Yeni tip koronavirüs (Kovid-19) salgını sonrası geliştirilen yenilikçi projelerden biri olma özelliğini taşıyan proje, sanatın kolay ve güvenli erişimi bakımından örnek model olarak öne çıkıyor.
Yaşam alanlarına sanatı taşıyan yenilikçi projenin sanat danışmanlığını ise kendisi de ressam olan Zeynep Çilek Çimen üstleniyor.
“Evlere sanatı getirdik”
Projenin sanat danışmanı Çimen, pandemiden dolayı insanların yaşam alanlarında daha fazla vakit geçirmeye başladığını dile getirerek, “Biz de daha güvenli olması bakımından evlere sanat getirdik diyebilirim.” ifadesini kullandı.
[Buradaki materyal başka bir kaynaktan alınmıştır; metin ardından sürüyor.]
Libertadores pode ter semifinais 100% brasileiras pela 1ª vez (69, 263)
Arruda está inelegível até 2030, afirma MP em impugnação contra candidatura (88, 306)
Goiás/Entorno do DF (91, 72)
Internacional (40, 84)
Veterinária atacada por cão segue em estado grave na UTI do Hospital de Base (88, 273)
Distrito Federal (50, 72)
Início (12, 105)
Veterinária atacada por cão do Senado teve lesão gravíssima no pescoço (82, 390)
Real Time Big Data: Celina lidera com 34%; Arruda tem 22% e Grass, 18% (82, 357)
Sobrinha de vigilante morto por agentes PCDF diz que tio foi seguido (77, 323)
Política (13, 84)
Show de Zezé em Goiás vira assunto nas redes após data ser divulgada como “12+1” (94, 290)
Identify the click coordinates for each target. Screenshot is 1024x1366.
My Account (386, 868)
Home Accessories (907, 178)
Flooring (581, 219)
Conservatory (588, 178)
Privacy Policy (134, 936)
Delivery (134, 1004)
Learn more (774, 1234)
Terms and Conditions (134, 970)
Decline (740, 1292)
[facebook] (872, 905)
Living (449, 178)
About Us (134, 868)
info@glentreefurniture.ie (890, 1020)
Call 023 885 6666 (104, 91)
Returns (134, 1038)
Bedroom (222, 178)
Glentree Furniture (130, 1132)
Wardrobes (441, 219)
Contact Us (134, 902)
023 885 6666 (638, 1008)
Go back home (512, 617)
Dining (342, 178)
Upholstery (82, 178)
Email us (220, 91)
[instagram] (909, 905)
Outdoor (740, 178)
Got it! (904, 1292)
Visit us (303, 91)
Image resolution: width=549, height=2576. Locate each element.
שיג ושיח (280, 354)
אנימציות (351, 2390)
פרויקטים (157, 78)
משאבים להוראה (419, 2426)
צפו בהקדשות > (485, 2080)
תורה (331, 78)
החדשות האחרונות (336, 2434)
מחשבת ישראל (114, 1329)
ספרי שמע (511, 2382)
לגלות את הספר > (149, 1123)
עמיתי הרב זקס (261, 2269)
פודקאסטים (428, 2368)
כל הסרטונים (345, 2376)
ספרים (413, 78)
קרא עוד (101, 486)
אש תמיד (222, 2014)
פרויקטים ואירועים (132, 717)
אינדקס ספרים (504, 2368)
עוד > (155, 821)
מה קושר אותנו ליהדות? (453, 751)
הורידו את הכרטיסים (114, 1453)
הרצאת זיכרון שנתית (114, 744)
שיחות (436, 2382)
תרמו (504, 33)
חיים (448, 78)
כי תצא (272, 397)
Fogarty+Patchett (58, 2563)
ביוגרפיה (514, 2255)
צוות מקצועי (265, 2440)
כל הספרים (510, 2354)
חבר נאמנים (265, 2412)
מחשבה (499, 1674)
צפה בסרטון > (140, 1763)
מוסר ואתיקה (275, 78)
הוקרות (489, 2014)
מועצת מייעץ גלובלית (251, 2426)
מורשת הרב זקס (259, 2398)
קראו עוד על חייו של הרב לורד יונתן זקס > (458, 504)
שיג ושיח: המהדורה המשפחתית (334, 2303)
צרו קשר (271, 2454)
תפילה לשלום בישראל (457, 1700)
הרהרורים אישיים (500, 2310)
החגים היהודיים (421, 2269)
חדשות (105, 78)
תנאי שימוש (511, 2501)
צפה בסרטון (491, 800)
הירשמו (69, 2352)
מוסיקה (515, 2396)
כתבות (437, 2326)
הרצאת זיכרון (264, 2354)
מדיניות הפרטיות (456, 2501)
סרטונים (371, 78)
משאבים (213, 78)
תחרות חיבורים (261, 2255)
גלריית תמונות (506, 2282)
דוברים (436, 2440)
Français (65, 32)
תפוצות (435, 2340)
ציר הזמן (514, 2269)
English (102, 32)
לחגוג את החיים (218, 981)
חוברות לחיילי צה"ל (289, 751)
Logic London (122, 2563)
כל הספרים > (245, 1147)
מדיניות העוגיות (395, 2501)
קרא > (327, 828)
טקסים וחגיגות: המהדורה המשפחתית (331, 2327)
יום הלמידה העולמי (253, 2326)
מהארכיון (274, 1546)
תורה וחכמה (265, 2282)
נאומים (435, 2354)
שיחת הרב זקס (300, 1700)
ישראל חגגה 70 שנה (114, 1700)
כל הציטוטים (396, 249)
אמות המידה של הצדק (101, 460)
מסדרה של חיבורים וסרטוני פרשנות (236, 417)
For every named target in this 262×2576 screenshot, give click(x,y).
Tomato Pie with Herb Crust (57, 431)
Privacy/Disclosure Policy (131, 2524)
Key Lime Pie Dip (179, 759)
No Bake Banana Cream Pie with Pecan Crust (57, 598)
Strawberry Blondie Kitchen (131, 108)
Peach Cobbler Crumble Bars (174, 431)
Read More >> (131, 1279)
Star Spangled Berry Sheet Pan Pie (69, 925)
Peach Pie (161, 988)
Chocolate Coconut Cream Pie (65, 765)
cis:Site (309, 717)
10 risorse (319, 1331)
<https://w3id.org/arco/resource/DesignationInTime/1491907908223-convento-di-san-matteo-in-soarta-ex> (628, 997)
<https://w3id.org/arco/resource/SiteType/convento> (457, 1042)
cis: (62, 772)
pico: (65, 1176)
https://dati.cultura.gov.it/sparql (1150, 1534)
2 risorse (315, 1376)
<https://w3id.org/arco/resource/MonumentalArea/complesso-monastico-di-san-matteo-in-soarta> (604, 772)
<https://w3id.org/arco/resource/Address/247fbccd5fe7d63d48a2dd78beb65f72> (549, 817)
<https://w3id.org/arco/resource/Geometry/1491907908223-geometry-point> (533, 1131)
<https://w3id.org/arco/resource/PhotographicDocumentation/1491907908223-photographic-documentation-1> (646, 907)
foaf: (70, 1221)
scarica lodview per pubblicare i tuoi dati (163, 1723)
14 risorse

Mekan olarak Sapphire rezidansının sosyalleşme alanını kullandıklarını belirten Çimen, “Öncelikli olarak genç sanatçılara yer vererek ulusal ve uluslararası pek çok sanatçıyı ilgilileriyle buluşturuyoruz. Düzenli olarak gerçekleştirdiğimiz sergiler aynı zamanda rezidans dışından ziyaretçilere de açık oluyor.” diye konuştu.
Çimen, projenin koleksiyoner Mustafa Tatlıcı’nın kendisini davet etmesiyle başladığını anlatarak, ilginin beklentilerinin çok üstünde olduğunu söyledi.
Bu konseptin diğer yaşam alanlarına da bir örnek teşkil edebileceğine değinen Çimen, şunları kaydetti:
“İnsanları galerilere, sergilere getirebilmenin zor olduğu bir dönemde insanların sosyal alanlarında bir şekilde sanata maruz kalmalarına olanak tanıdık. Hem pandemi sırasında eserlerini sergileme mücadelesi veren sanatçılar için bir fırsat sunuyor hem de sanatseverler bu zor günlerde biraz olsun kendilerini iyi hissediyorlar.”
Projenin yıl ilk edisyonu, Türkiye’nin önemli genç sanatçılarından Ayşen Savcı, Beyza Boynudelik, Egemen Kemal Vuruşan, Alp İşmen, Zeynep Çilek Çimen ve Derya Geylani Vuruşan’dan oluşan bir seçki ile düzenlendi.
İkinci edisyon ise Alp İşmen’e ait kağıt işleri ve Recep Çiftçi resimleri ile devam ediyor.